What’s the big deal? For the past two years, chipmakers have struggled with parts shortages, rising material costs and supply chain issues, which led to massive auto and electronic device backlogs.
With a recession on the horizon, consumer spending is slowing, and manufacturers are cutting production. This double-whammy could hit chip suppliers hard — who are forecasting darker days:
- Micron reported a “significant reduction” in demand.
- Intel saw conditions that are “much worse” than anticipated.
The worst part: Manufacturers ordered too many chips when they were in short supply. Now that PC and smartphone sales are slowing, manufacturers must use their existing chip supply first.

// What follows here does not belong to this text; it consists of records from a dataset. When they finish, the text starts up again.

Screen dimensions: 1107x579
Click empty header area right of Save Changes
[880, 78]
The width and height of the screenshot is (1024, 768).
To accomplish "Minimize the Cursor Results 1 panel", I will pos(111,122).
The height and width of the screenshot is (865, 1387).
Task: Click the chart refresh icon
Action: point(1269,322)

Per Needham analysts, it could take “one-two quarters for the smartphone and PC customers to burn off the excess inventory” before they rebuild their chip supply (YF!).
- A large portion of Micron’s chips end up in smartphones and PCs.
- Micron forecasted upcoming quarterly sales at 21% below what Wall Street predicted.
This is the cyclical nature of semiconductor stocks. In a recession, you might not be upgrading your iPhone each year.
Down goes the industry: Stock prices have fallen to reflect semiconductors’ new reality with the iShares Semiconductor ETF (NASDAQ:SOXX) falling 38% this year.
- Nvidia and AMD have both lost half their values this year.
- Intel and Qualcomm are down roughly 30% this year.
Micron fell 3% after reporting earnings and is down 42% this year. Even at these levels, Micron isn’t near the low valuations it saw in 2019, so there’s still room to fall.